Previous Page │ Rhetorical Listening in the Classroom (2 of 3) │ Next Page

Rhetorical Listening in the Classroom

Although the DALN suggests many kinds of assignments in an undergraduate writing course, Kenneth Gergen and Mary Gergen's work on narrative suggests some particularly interesting options. In their chapter "Narratives of the Self," they describe progressive narratives, in which storytellers demonstrate that something in life is improving, and regressive narratives, in which storytellers demonstrate that something in life is declining. While progressive and regressive narratives might sometimes be described along scripted lines—for example, learning to read in kindergarten might be considered a progressive narrative or earning a low grade on a book review in high school might be considered a regressive narrative—part of the value of the DALN is the ways it makes available situated knowledge that complicates these scripts. For instance, while Driscoll's description of having to re-read and re-sign R. L. Stein books to his English teacher might, from a Hearing-normative perspective be a regressive narrative, from a Deaf-normative perspective it might be a progressive narrative, reflecting his insider status and membership within the Deaf community where ASL is privileged against written English. The localized knowledge of the literacy narratives can help teacher- and student-rhetors re-see not only the narratives within the archive but also the ways they might construct and situate their own narratives.

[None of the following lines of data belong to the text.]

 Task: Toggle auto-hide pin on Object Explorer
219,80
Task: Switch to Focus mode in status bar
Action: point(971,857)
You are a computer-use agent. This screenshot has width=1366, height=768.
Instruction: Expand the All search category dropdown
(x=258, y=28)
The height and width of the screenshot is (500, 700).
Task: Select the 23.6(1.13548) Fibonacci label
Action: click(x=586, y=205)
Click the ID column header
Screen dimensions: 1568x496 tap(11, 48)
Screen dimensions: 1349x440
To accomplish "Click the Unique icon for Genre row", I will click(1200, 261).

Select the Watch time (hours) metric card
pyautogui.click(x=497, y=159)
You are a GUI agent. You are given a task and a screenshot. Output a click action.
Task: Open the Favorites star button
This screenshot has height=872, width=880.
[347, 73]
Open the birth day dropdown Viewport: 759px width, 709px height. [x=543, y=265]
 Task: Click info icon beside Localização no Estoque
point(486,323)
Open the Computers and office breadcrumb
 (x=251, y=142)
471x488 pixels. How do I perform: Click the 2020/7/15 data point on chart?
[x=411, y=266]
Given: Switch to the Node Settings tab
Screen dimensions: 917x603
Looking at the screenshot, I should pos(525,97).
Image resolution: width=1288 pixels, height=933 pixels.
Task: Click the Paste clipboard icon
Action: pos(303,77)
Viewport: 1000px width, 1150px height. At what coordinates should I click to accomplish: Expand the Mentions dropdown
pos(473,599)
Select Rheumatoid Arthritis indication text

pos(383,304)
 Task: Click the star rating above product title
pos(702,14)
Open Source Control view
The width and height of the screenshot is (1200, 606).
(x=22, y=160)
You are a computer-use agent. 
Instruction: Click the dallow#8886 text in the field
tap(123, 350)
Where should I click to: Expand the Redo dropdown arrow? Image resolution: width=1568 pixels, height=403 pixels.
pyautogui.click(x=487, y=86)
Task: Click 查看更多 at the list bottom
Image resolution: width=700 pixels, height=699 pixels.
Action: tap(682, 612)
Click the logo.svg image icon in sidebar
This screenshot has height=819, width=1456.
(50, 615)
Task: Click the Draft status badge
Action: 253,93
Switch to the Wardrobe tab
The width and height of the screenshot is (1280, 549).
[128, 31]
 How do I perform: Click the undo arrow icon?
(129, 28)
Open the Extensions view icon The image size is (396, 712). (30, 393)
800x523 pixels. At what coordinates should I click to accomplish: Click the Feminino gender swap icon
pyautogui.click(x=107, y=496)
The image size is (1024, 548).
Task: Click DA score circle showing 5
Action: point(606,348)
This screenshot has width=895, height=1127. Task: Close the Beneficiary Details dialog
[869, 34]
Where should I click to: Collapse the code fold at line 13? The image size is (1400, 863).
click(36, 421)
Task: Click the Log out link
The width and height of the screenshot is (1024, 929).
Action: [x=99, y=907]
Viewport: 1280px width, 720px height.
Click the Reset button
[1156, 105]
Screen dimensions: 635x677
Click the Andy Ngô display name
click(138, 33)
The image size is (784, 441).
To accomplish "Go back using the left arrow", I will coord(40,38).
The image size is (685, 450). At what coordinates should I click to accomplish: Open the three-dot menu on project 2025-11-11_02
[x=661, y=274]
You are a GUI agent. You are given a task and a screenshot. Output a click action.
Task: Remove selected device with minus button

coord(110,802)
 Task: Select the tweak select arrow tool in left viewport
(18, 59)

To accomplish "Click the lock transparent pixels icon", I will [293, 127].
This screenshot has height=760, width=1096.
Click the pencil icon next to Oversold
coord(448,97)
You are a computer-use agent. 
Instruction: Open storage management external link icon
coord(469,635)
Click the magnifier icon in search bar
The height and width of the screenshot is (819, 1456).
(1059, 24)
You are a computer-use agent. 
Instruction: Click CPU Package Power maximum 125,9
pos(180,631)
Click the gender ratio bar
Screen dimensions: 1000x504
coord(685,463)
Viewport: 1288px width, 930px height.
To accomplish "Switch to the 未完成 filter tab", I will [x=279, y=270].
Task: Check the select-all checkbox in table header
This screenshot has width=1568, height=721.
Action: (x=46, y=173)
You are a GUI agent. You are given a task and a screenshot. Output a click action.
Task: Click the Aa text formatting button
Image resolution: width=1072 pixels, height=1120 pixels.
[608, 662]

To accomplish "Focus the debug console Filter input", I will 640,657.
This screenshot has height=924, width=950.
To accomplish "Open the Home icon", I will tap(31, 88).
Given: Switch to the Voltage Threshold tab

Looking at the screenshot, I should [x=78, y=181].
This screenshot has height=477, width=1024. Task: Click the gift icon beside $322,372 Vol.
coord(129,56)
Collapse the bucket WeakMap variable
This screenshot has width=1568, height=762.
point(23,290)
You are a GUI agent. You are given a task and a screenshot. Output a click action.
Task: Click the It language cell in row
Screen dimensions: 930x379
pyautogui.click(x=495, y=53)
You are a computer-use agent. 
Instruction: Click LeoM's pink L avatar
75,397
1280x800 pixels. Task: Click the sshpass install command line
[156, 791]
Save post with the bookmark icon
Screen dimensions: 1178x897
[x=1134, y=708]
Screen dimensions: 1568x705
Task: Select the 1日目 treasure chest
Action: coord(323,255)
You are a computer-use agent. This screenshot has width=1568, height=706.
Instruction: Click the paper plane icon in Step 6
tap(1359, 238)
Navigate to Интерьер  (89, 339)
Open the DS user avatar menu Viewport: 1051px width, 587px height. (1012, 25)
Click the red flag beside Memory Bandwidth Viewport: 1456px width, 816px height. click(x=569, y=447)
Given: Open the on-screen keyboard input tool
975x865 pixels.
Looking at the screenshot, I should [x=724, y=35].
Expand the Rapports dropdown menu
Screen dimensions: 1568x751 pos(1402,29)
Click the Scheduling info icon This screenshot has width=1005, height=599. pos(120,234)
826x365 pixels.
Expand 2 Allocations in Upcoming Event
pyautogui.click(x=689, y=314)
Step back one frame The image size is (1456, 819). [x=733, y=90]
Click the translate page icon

Similarly, the DALN suggests assignments in which students can assume the role of the autobiographical narrator that Jerome Bruner describes:

A narrator, in the here and now, takes upon himself or herself the task of describing the progress of a protagonist in the there and then, one who happens to share the same name. He must by convention bring that protagonist from the past into the present in such a way that the protagonist and the narrator eventually fuse and become one person with a shared consciousness. Now, in order to bring a protagonist from the there and then to the point where the original protagonist becomes the present narrator, ones needs a theory of growth or at least transformation. (69)

By making available the perspectives of others that we might not otherwise have access to, the DALN affords us as listener-rhetors the opportunity to hear the ways contributors construct their own growth and transformation within, among, and against institutions, Discourses, and versions of their earlier selves.